→ PROBLEM DESCRIPTION: Copy each line below that has "height".

Stored data
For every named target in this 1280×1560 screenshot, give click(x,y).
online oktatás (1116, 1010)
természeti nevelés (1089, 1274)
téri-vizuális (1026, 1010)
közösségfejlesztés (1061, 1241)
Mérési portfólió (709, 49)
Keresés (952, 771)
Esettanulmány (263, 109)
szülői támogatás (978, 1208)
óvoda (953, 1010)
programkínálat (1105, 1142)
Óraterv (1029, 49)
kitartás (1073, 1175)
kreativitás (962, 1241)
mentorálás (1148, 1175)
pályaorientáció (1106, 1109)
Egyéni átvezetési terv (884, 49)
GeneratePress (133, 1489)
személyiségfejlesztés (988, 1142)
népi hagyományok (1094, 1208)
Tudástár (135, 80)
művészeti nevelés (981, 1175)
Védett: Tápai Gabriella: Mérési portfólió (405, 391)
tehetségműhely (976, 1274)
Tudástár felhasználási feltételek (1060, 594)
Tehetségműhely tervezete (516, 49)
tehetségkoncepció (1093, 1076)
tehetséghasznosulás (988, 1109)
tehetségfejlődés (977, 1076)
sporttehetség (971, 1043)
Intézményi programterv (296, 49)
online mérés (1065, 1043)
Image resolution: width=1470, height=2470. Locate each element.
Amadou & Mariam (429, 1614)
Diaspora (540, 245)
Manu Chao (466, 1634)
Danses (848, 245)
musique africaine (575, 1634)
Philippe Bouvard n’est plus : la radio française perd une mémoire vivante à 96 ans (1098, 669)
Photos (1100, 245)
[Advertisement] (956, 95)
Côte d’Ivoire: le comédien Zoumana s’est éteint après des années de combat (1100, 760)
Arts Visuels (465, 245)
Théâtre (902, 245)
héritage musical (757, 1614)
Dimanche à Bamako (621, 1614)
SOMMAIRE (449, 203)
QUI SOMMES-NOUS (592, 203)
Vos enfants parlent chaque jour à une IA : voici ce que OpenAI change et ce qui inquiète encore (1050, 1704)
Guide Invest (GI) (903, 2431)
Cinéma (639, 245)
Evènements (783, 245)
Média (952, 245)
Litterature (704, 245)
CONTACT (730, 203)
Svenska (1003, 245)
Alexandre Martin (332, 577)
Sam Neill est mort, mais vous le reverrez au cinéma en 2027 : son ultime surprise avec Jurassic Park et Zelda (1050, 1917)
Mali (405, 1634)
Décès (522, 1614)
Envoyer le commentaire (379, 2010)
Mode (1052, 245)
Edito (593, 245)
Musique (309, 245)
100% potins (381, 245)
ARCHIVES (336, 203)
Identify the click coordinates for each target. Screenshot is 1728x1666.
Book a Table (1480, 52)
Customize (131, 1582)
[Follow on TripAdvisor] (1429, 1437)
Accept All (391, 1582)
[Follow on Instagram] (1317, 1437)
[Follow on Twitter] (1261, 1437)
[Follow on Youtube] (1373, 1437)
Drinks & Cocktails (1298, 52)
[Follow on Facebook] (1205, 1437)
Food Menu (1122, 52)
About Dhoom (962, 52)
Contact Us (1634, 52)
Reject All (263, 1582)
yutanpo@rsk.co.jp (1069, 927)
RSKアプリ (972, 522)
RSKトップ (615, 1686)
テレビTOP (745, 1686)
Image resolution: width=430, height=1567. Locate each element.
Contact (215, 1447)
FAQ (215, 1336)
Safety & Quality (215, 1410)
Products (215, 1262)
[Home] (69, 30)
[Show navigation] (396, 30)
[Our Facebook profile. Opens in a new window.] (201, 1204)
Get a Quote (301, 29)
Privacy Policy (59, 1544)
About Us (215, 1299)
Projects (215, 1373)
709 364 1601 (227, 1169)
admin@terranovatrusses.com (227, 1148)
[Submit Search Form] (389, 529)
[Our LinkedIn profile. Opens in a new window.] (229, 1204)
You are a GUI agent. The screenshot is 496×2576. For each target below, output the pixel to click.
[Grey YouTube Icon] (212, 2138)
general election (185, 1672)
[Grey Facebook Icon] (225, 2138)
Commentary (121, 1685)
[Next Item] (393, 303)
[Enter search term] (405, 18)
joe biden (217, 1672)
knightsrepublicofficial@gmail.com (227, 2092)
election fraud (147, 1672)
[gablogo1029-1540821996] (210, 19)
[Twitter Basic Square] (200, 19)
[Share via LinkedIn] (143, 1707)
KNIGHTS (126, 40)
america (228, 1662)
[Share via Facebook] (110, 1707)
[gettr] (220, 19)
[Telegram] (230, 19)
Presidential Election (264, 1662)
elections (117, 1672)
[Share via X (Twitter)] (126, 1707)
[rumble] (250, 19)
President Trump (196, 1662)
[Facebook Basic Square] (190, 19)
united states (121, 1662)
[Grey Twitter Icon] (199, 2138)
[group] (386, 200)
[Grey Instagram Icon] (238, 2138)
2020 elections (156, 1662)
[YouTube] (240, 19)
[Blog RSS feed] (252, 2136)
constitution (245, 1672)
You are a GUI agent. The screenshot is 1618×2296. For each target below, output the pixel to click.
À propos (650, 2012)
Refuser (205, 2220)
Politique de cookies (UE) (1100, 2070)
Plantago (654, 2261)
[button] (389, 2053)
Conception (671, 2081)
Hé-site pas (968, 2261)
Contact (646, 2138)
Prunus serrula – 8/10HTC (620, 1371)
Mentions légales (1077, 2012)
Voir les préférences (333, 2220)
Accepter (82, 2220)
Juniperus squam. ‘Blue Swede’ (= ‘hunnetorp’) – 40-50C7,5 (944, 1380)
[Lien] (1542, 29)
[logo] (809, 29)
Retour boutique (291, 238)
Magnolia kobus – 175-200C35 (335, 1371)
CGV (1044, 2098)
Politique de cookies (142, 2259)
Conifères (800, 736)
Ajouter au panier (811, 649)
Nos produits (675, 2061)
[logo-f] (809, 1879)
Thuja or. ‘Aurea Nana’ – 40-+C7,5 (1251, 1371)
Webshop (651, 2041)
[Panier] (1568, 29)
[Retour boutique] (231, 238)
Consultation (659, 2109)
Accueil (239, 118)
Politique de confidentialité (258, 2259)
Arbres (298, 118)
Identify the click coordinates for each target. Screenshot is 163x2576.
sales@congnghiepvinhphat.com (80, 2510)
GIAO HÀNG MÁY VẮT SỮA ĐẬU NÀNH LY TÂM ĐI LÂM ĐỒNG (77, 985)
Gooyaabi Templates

→ OUTPUT BELOW:
Image resolution: width=1470, height=2470. Locate each element.
Image resolution: width=430, height=1567. Locate each element.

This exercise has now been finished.